Le Sommet du G5 Sahel : une vitrine qui aurait pu être internationale

Suite au Sommet de Pau qui s’était tenu en janvier 2020 au cours duquel des réorientations stratégiques avaient été adoptées, il avait été convenu de renouveler ce type de rendez-vous. Les dates du 15 et 16 février ont été retenues à cet effet. Et le rendez-vous avait été pris dans la capitale tchadienne. La vitrine était presque parfaite, au regard de l’agenda international, pour y arrimer les enjeux de politique intérieure. Samedi 6 février, le leader du parti les transformateurs organisait une manifestation intitulée « Marche du peuple » revendiquant tout à la fois justice et alternance pacifique : « Nous voulons exiger que la communauté internationale, -la France, l’Allemagne, l’Union européenne ou les États-Unis- (…), puissent aider le peuple tchadien pour exiger les mêmes choses que ce à quoi ont droit les populations de ces grands pays ». La répression de la manifestation l’a poussé à trouver refuge à l’ambassade des États-Unis. Depuis, la représentation diplomatique états-unienne est entrée en contact avec le gouvernement tchadien, a appelé au respect du droit des populations à manifester, tout en invitant le président des Transformateurs à quitter le périmètre de sécurité de l’ambassade. De nouvelles manifestations sont prévues ce début semaine, même si l’écho sera bien moindre en l’absence d’autorités internationales comme le président Emmanuel Macron. Sans la dématérialisation du Sommet, décidée à la dernière minute, la stratégie de l’opposition tchadienne semblait plutôt pertinente.

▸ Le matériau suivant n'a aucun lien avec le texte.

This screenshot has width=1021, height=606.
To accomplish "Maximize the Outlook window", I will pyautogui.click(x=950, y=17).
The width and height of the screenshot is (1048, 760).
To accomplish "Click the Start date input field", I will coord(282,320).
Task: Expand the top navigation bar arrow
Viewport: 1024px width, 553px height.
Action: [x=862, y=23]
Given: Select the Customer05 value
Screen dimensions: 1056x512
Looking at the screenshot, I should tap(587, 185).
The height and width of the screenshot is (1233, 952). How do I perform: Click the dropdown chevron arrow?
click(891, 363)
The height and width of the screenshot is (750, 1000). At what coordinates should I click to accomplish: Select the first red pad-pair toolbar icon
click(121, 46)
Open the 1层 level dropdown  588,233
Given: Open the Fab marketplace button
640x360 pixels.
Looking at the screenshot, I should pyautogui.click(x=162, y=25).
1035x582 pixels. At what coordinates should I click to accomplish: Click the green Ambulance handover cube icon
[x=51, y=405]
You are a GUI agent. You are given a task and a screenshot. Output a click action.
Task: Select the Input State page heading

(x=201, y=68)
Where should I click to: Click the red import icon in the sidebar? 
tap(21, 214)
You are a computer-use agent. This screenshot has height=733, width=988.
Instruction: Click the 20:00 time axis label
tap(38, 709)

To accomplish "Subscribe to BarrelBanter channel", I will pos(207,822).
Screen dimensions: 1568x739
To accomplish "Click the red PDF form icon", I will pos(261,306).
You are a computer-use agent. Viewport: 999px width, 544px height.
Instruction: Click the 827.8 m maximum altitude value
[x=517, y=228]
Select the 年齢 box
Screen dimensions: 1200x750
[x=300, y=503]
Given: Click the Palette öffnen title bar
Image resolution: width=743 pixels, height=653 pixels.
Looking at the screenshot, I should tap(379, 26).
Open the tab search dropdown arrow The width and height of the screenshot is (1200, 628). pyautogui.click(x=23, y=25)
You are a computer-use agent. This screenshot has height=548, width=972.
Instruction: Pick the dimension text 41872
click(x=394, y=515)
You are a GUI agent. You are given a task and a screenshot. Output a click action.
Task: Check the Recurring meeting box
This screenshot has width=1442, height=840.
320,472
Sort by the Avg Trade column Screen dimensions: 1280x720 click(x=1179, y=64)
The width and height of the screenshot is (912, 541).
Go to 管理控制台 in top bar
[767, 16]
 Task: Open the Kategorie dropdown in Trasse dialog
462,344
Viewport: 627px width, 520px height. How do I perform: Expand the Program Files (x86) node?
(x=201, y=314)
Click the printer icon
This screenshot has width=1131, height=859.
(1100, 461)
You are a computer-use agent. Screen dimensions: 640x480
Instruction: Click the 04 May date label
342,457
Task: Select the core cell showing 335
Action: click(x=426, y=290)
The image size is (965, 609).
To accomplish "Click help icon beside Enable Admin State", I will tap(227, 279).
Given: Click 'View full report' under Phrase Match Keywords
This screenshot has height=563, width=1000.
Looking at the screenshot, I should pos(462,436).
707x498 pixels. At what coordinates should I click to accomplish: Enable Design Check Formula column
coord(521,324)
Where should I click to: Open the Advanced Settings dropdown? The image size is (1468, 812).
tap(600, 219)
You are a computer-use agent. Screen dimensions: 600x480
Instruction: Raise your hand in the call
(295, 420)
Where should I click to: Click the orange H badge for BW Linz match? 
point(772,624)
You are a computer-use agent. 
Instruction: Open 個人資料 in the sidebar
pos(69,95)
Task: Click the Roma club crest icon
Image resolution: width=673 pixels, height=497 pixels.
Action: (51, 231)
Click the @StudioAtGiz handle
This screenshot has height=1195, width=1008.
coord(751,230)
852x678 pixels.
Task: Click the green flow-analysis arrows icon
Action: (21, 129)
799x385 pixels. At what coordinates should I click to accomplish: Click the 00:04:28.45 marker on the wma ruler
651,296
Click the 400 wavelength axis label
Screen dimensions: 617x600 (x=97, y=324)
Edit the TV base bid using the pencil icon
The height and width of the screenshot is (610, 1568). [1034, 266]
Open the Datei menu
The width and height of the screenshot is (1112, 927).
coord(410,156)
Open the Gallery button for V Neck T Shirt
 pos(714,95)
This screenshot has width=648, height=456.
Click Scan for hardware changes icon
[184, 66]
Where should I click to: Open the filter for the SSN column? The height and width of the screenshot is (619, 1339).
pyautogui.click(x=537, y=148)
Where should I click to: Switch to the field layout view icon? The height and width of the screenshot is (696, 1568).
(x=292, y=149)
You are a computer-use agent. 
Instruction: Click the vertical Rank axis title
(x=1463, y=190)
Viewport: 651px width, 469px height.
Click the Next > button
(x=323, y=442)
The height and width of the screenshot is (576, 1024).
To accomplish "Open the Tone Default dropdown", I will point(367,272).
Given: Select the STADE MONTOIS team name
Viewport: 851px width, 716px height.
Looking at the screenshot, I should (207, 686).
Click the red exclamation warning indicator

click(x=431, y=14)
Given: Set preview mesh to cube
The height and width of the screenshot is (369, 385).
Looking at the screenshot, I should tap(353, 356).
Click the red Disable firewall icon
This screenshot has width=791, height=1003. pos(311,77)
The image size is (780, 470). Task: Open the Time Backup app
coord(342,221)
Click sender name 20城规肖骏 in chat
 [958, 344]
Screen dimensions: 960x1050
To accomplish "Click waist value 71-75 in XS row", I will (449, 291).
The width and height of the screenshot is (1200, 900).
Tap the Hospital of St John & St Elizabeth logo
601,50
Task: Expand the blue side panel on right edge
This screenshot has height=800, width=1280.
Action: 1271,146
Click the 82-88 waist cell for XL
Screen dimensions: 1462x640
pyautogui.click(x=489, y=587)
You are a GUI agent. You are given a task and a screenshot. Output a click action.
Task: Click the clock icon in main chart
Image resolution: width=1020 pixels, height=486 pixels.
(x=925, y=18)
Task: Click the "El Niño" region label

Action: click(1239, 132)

Déby : un ami – mais pas trop – de la France

La pandémie permet de justifier assez commodément la tenue du Sommet par visioconférence. Une manière également, pour la délégation française, de se prémunir de toute forme d’ingérence dans les affaires de politiques intérieures du Tchad, et surtout d’éviter de répondre à des interpellations d’opposants et/ou manifestants. La France qui peine à trouver les voies d’un nouveau narratif avec les pays africains francophones – mantra de tous les présidents qui se sont succédé au pouvoir depuis De Gaulle – aurait sans doute, dans ce contexte, eu du mal à assumer la photo de famille au Tchad, tout en sachant qu’elle ne saurait se passer du soutien ni de Déby ni de l’armée tchadienne dans la lutte engagée contre le terrorisme au Sahel.

Stratégie politicienne contre stratégie politicienne, reste désormais à connaître les décisions qui seront arrêtées pour l’avenir des Sahéliennes et des Sahéliens tout comme celles de la présence française dans cette région.